Было это в конце пятидесятых или начале шестидесятых годов. Я оказался в Москве. В редакции «Нового мира» лежали мои три или четыре рассказа, на публикацию которых я особой надежды не питал, но уже и тем был приободрен, что вот «взяли», и не куда-нибудь, а в «Новый мир», к самому Твардовскому, который, слух шел по России, сам! лично! читал все! рукописи, поступающие в редакцию журнала.
Явился на Пушкинскую площадь, к заветной тяжелой двери рано поутру. Какая-то сердобольная тетенька, вахтерша или уборщица, спросила, к кому я, зачем, и, видимо, не первый я тут такой был и не последний, пригласила посидеть… Журнал «Новый мир», кроме всего прочего, всегда отличался еще и журнальной этикой, привитой, как я теперь понимаю, деловым человеком Симоновым и укрепленной строгим Твардовским, — это я испытал на себе лично, и в качестве безвестного автора, и в качестве уже широко печатающегося.
Приехал Твардовский. Все как-то подтянулись, построжели.
Я потом узнал, что у Твардовского в старом здании не было постоянного кабинета, и он мог оказаться в любой из комнат редакции. На сей раз он оказался в большой, почти пустой комнате, похожей на зал, и, улыбаясь, шел мне навстречу, но я к месту прирос — смотрю на живого Твардовского и сам себе не верю.
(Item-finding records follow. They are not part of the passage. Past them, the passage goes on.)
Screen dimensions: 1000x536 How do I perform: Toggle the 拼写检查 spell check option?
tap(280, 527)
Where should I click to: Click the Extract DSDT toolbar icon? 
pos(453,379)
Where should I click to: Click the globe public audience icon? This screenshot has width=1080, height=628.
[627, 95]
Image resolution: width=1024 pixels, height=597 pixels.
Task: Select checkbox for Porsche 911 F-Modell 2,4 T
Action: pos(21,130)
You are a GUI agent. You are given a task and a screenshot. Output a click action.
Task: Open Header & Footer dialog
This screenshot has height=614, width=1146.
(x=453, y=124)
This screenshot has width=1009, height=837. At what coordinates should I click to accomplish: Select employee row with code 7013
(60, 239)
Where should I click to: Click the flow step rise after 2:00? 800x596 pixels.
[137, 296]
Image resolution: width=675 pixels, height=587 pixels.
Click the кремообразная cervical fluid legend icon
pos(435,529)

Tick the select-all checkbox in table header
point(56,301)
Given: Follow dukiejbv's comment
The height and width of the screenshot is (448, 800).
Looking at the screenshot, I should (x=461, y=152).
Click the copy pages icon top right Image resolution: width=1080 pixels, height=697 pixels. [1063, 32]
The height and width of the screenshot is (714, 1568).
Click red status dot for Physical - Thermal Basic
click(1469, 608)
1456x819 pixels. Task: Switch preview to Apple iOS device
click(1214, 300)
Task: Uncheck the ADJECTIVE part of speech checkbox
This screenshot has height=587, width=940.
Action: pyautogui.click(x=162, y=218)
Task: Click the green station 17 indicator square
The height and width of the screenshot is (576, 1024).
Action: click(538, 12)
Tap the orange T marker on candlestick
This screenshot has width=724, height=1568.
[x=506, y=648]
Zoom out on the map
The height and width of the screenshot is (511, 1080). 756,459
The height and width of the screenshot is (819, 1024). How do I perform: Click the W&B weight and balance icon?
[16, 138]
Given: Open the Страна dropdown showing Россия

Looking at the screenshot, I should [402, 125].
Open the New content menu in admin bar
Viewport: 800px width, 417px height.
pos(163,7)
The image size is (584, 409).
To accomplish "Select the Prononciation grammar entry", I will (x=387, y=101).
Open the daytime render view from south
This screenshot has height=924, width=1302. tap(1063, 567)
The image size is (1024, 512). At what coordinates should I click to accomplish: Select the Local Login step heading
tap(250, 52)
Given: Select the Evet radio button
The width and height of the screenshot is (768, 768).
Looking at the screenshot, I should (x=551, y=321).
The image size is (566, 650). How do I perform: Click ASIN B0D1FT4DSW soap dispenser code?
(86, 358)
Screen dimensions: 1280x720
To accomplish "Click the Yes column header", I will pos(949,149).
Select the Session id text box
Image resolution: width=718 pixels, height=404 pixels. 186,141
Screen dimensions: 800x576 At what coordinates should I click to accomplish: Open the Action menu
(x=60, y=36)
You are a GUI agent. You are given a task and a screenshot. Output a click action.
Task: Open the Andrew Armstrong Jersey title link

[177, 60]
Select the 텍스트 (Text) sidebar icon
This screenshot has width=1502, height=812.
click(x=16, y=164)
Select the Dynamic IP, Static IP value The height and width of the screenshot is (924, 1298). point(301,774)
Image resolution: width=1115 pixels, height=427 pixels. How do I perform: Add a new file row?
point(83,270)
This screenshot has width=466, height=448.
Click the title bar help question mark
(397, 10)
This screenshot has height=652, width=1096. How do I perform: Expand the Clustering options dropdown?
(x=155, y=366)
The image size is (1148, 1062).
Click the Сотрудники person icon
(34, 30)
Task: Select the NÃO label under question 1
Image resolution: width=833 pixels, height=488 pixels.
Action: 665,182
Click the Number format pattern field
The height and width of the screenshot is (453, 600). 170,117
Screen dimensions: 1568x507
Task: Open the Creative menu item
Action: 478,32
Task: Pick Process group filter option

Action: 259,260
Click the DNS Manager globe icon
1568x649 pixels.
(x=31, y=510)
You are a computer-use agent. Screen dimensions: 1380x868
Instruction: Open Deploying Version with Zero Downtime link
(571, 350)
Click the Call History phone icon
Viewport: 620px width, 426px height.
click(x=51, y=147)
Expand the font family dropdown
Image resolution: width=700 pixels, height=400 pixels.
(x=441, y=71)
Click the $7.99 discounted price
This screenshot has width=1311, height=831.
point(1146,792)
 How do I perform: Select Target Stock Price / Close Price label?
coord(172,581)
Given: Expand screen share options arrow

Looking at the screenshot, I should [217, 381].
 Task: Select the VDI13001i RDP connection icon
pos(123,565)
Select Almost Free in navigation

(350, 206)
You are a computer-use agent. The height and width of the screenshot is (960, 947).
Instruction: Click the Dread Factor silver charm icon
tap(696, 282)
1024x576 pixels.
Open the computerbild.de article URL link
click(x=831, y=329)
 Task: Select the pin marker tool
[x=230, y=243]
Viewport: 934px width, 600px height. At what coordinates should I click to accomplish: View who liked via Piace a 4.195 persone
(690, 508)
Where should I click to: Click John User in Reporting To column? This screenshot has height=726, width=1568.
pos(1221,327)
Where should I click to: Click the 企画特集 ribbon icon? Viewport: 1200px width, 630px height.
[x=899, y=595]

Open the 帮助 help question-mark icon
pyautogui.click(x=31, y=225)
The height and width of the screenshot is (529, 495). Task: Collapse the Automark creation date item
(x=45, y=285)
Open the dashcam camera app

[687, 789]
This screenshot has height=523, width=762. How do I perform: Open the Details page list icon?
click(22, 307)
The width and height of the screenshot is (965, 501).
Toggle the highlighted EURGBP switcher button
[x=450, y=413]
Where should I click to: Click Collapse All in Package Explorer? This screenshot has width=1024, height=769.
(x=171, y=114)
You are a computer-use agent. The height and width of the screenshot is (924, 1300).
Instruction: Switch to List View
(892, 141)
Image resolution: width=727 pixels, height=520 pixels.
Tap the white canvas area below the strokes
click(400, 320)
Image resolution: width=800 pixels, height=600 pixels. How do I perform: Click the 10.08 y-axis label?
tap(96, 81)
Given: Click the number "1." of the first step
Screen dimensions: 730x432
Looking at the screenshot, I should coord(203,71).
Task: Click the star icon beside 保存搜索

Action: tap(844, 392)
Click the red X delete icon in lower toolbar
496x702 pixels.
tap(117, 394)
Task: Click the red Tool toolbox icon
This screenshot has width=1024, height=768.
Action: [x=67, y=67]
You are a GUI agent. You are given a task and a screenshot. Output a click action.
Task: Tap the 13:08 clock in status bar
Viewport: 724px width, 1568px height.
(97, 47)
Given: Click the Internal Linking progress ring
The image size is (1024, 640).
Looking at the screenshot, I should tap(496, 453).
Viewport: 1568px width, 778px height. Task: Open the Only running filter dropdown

Коротко и сильно пожав мне руку, Александр Трифонович отступил на шаг и внимательно на меня посмотрел. Какой выразительный и пристальный был у него взгляд, и глаза-то вроде белесые, круглые, в ободке круглого, же, тенистого зрачка, но так много в них вмещалось! В тот день сверх всего светилось радушие во взгляде поэта, приветливость и желание делать добро, пусть и первому встречному, коим, к моему счастью, оказался я.
— Воевали?
— Да.
— Где и кем?
— Солдатом. На Первом Украинском.
— Солда-атом!
Я сидел напротив Александра Трифоновича на стуле, а он — в старом кресле с деревянной массивной спинкой, крашенном черным или из черного дерева. Пиджак его висел на спинке, был он в чистой-чистой глаженой рубахе в светлую полоску, рукава рубашки были засучены до локтей, обнажив крупные, крестьянские руки с утончившимися уже пальцами и чуть полноватыми предплечьями. Волосы, видимо, утром только мытые, топорщились, были они тонкие, даже на взгляд мягкие, и, привычный на портретах, моложавый, с гладкой строгой прической вбок, был сегодняшний пожилой Твардовский с этим вольным, седым волосом как-то ближе, доступней, родственней.
И хотя вид у него был деловой, чувствовалось его расположение к беседе, к общению, он не смотрел на ворох бумаг и на мои гранки, положенные сверху, не рукосуйничал, не хватался за телефон, он тихо расспрашивал меня про житье-бытье и как-то незаметно повернул разговор на войну.